I just spoke to the guys at autoart, as i saw the earlier post & wanted to try this out. Ken said that there was an issue with the paper melting in some locations, but the new site & new paper has that dealt with!

I am looking at everything from scratch, so I am ordering some, I'll let you know my beginer opinion 

Does the old paper leave a line, or does every HT paper need to be trimmed???


----------



## Lnfortun (Feb 18, 2006)

swannn32 said:


> How come alot of the posts I read about transfers that are printed from a computer are from inkjets?
> 
> Is the transfer print onto a shirt better from an inkjet or is it because the ink jet printers are more economical to buy?


Inkjet has low start up cost but not by much. The transfer paper for laser and inkjet printers are about the same price on the average. The laser printed transfer is more vibrant than inkjet. You can also buy a self weeding transfer. I use both inkjet and laser self weeding transfer papers. It is made by Neenah that is called Imageclip. Both has the same durability, soft hand and quality. The drawback is both papers are two step process. The advantage is you don't have to trim. The time spent on trimming around the image, especially intricate shape image, can be spent on the first stage of Imageclip. Far faster and easier than hand or contour cutting the transfer paper. Weeding can be done with one peel. Placement is not an issue when the image has multiple objects that are separated.

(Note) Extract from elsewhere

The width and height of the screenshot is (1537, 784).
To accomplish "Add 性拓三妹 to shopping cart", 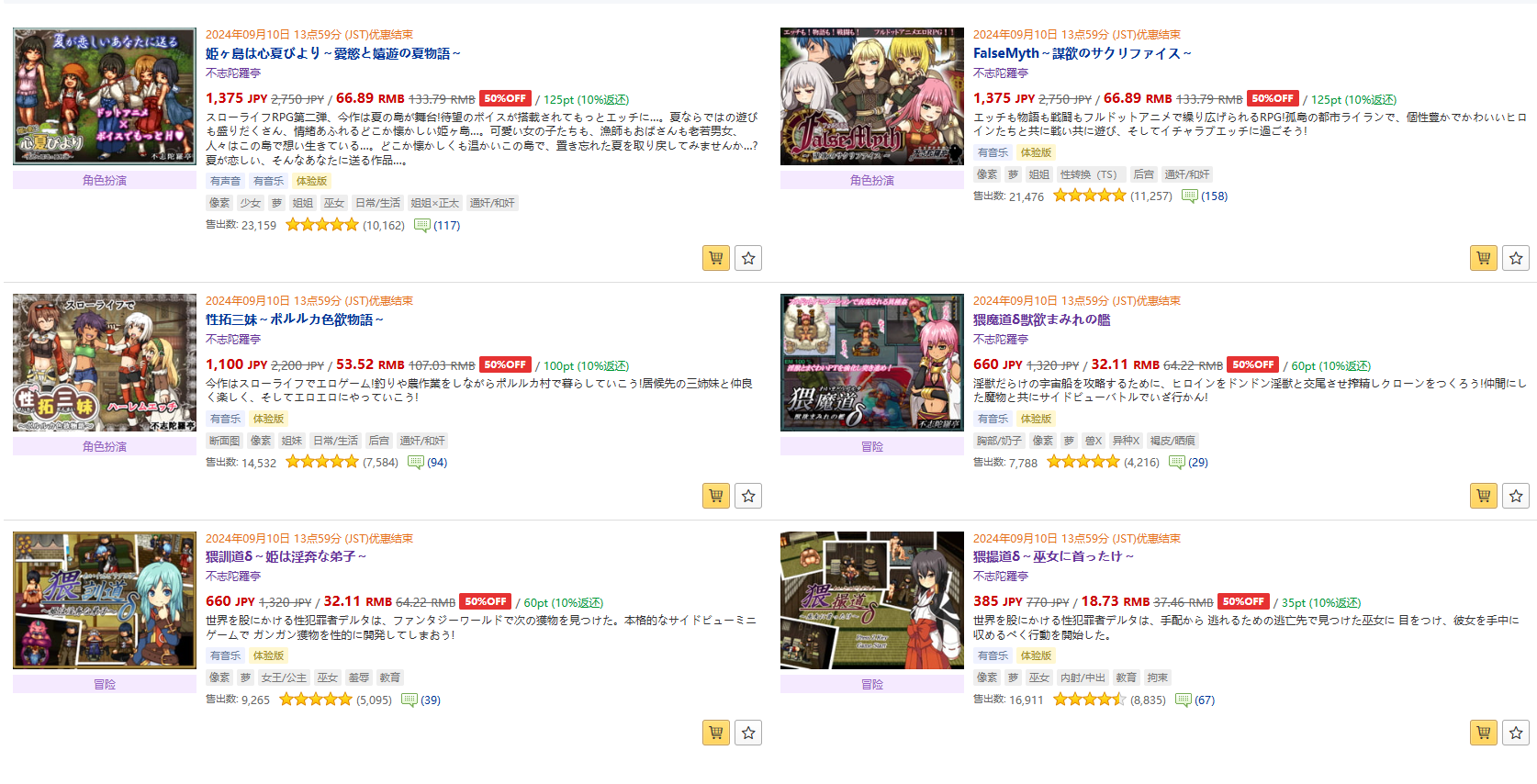I will 716,496.
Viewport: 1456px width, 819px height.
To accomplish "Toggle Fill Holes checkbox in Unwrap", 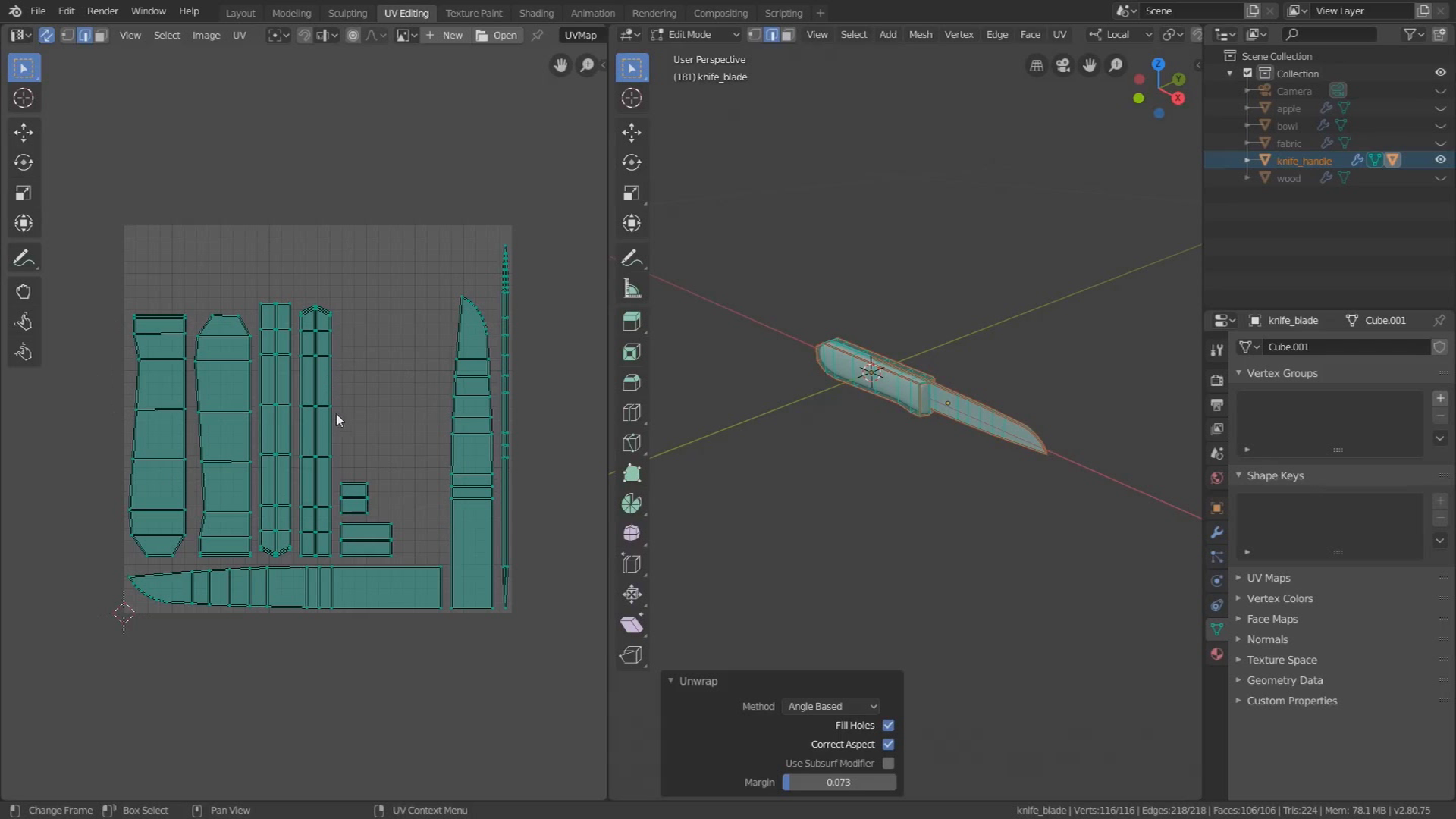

There is also a self weeding transfer for dark if price is not an issue. It is called WOW 7.1. Inkjet self weeding for dark is not available yet.


----------



## charles95405 (Feb 1, 2007)

Right now I don't think ANY Duracotton is readily available in the US. The US distributor does not have any stock. Some distributors have dropped out..so not sure when any *new *paper will be out, how it will work, what the price will be and what will be the distribution system


----------



## jayjays prints (Oct 26, 2009)

hey guys sorry my questions may seem stupid but am new to the heat transfer game, 1.what is the difference between ink-jet and laser printing? 2. Do they both print onto transfer paper whch you can then heat press onto garments. 3. do u guys think investing in a laser printer or ink-jet is a better entry into the printing business if your budget is limited? thanks guys look forward to your replies.


----------